A new study reveals that AIDS is killing fewer children in South Africa than it has in the past.
South Africa had the highest population of people infected with AIDS in the world. In 2011, an estimated 5.6 million people were living with AIDS in the nation. Over the past decade, improvements in HIV and AIDS care has led to a reversal of child mortality rates in South Africa, according to new research published in AIDS, the official journal of the International AIDS Society.
"After years of rising mortality rates, the mortality picture for South Africa's children has shifted drastically," said Kate Kerber, of the University of the Western Cape in Belleville, South Africa. "Opaque and conflicting messages have been replaced by data that can be used for action and accountability."
For the past two decades, researchers have been engaged in a concerted effort to determine the causes of neonatal and child deaths in South Africa, where HIV control measures have not always been well in place. In the past, attempts to control the spread of HIV and AIDS were "hampered by denial of the HIV epidemic and weak political leadership," the study authors said in a statement.

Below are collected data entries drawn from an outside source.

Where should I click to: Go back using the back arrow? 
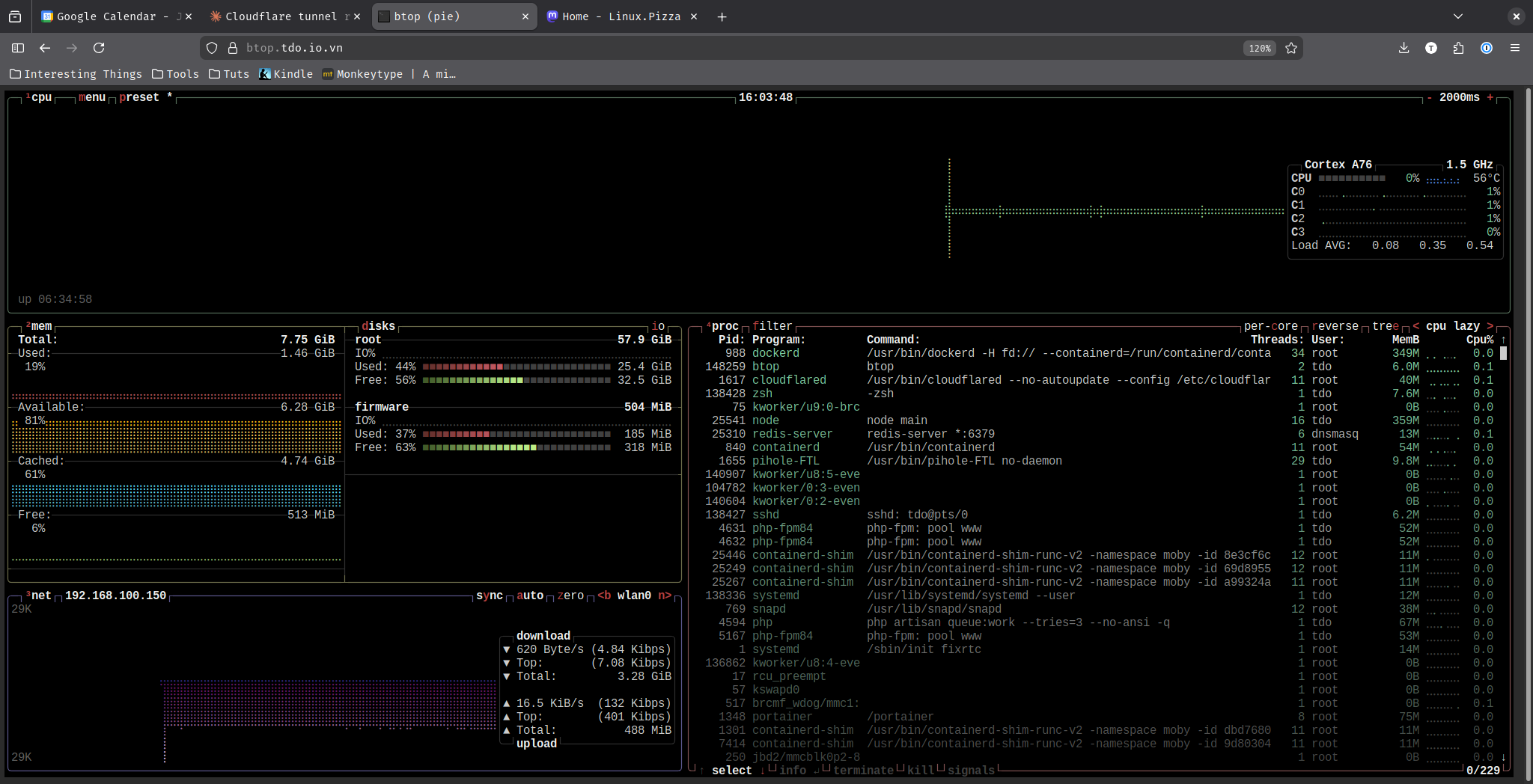[x=45, y=48]
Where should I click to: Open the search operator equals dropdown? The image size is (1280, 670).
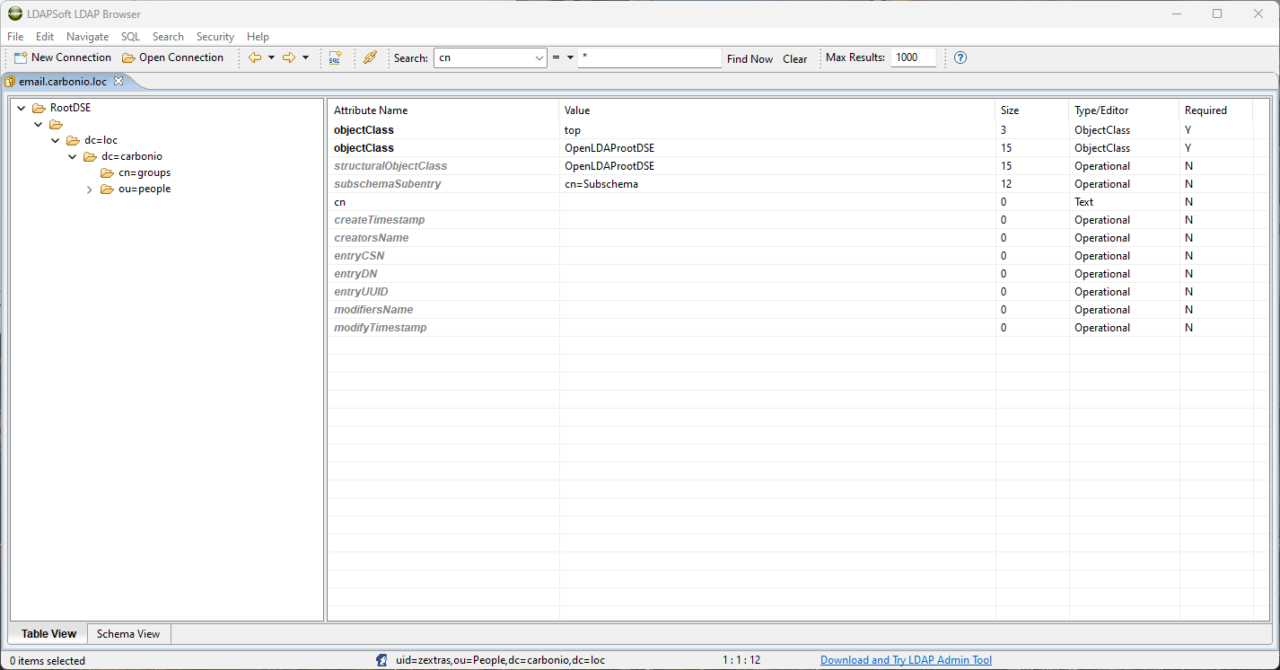[570, 58]
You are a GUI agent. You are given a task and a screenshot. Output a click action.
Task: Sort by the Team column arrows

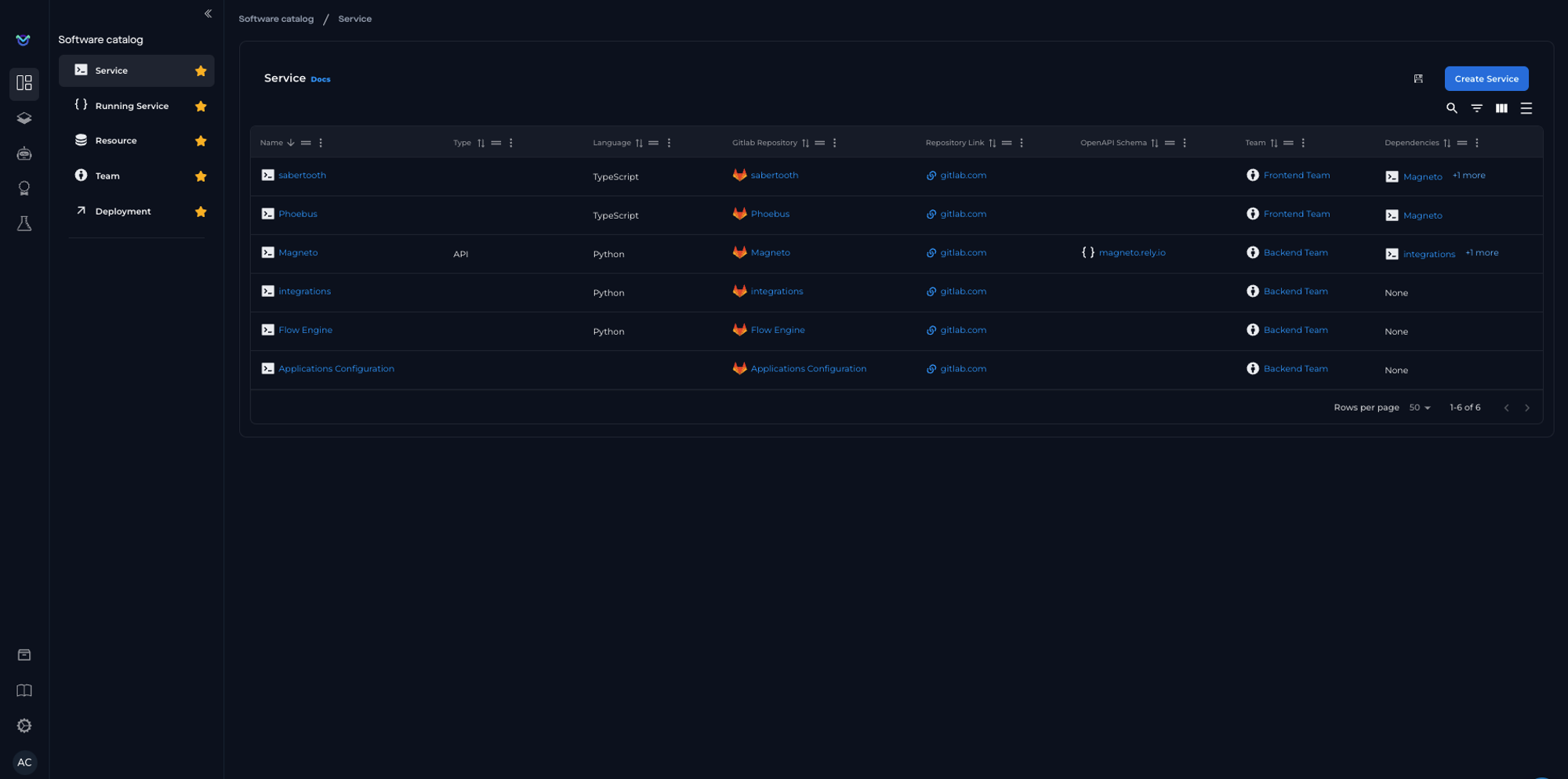click(x=1274, y=143)
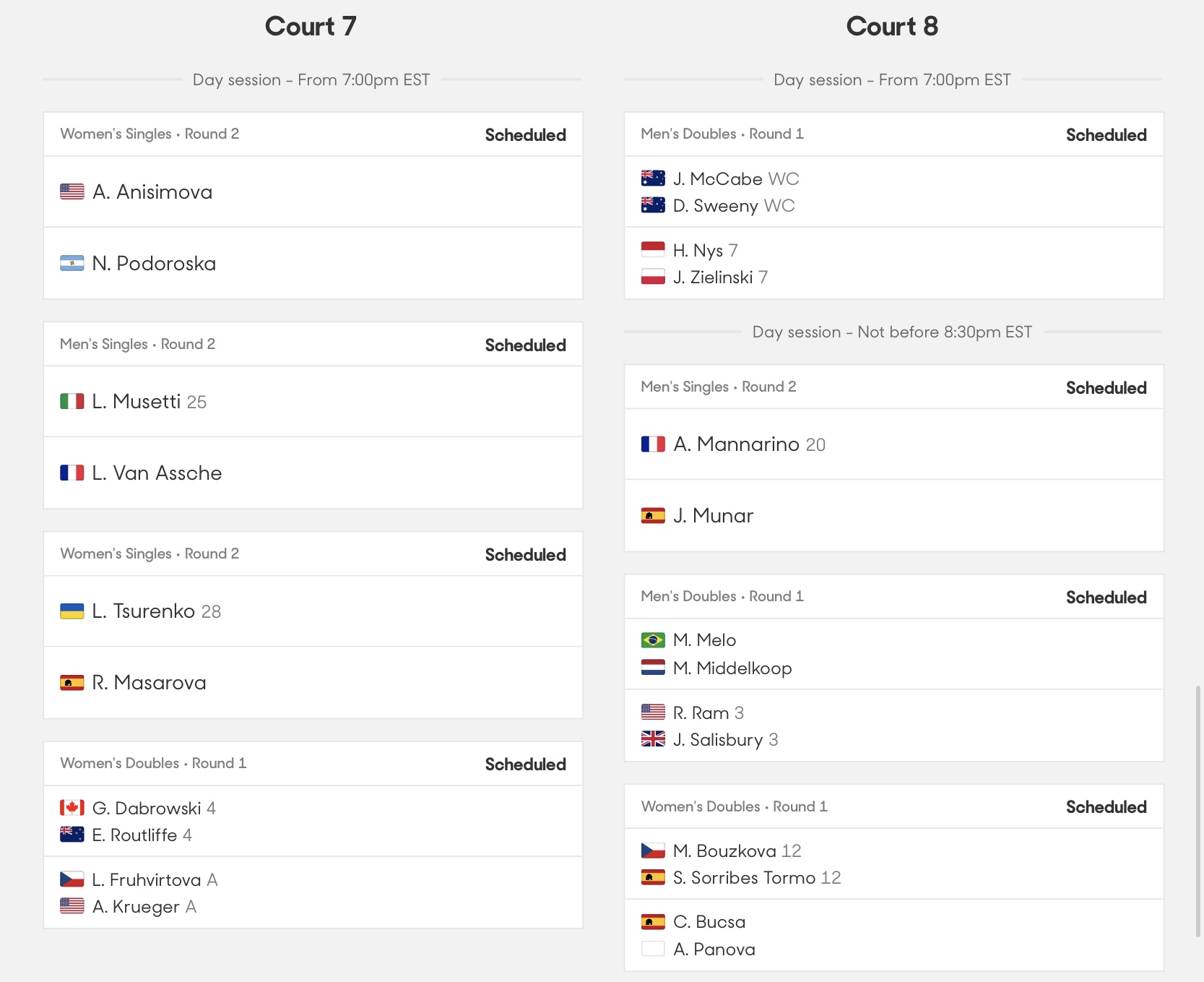Open A. Mannarino player link
1204x982 pixels.
tap(736, 444)
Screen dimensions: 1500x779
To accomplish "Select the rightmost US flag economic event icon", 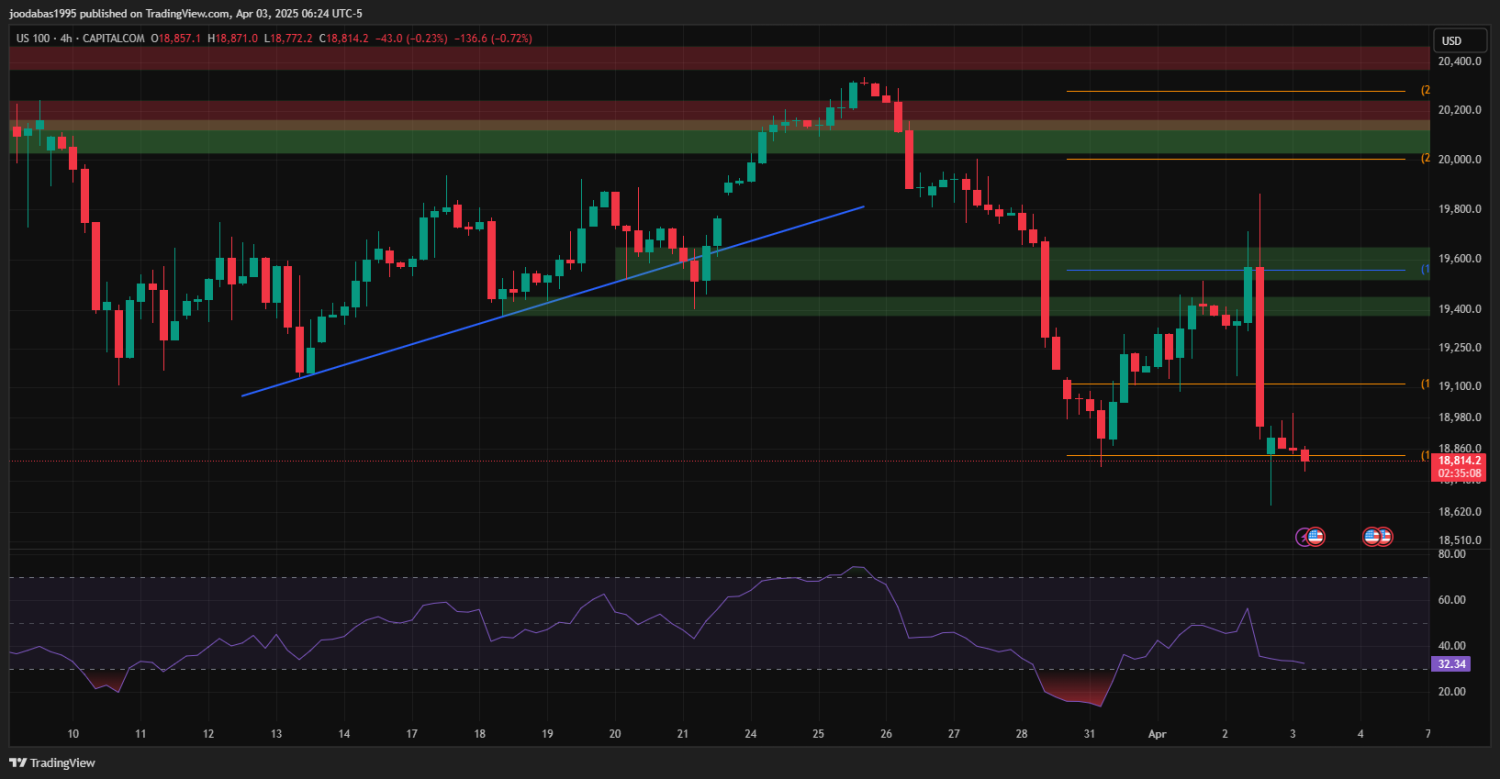I will [x=1384, y=537].
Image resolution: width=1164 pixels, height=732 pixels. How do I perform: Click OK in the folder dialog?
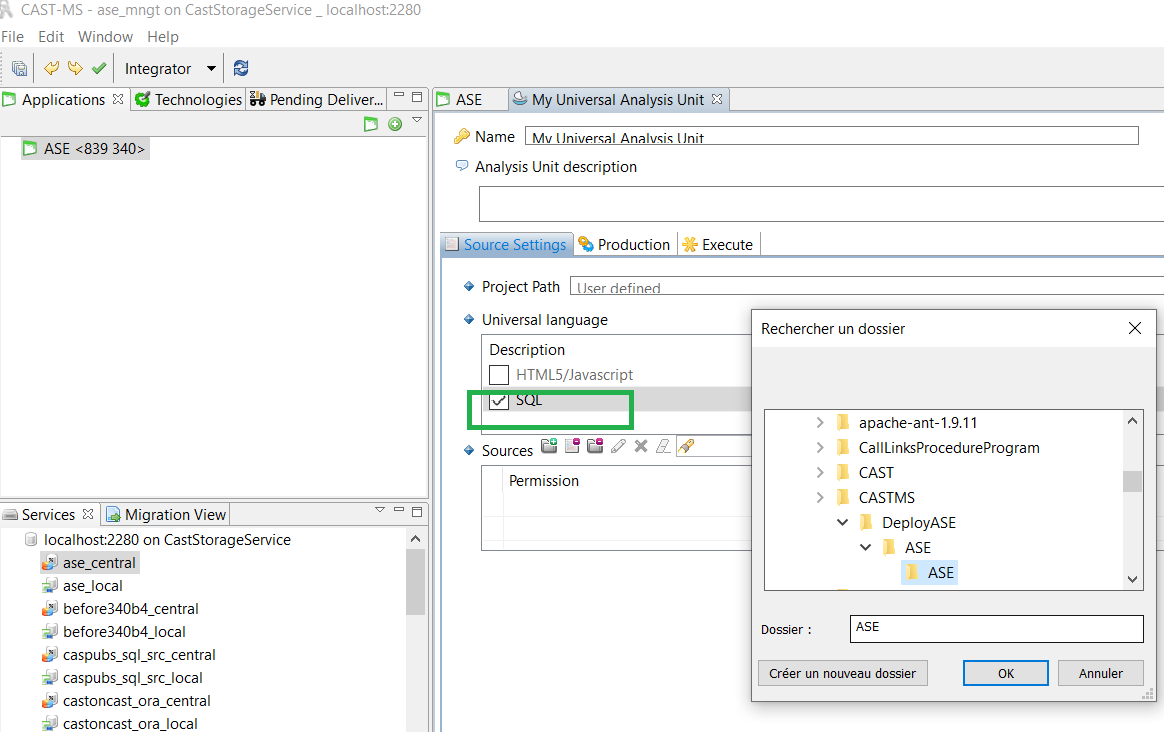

Kerber said that in 2005, South Africa was one of only four countries in the world where where the under-5 mortality rate was higher than the baseline established by the 1990 Millennium Development Goal. At that time as many as 39 percent of deaths in children under 5 years old were due to AIDS.
A sea change in South African health care administration and social attitudes has led to a scenario in which the trend of under-5 mortality has reversed, the researchers said, citing "major political and program changes."
Overall, mortality rates for children under 5 years old have fallen between 6 and 10 percent per year since 2006, according to the researchers, who add that the proportion of AIDS deaths for that age group has fallen between 11 percent and 24 percent.
The rate of improvement has been impressive. The researchers report that South Africa's childhood mortality rates have improved the fourth fastest globally, and second only to Rwanda in Africa.
"The recent rate of decline is similar to improvement in other middle-income countries lauded for progress in reducing child mortality, such as Brazil and China," the researchers wrote.
Kerber said that if current rates continue, South Africa could meet the United Nations Millennium Development Goal for under-5 mortality by the end of the current decade.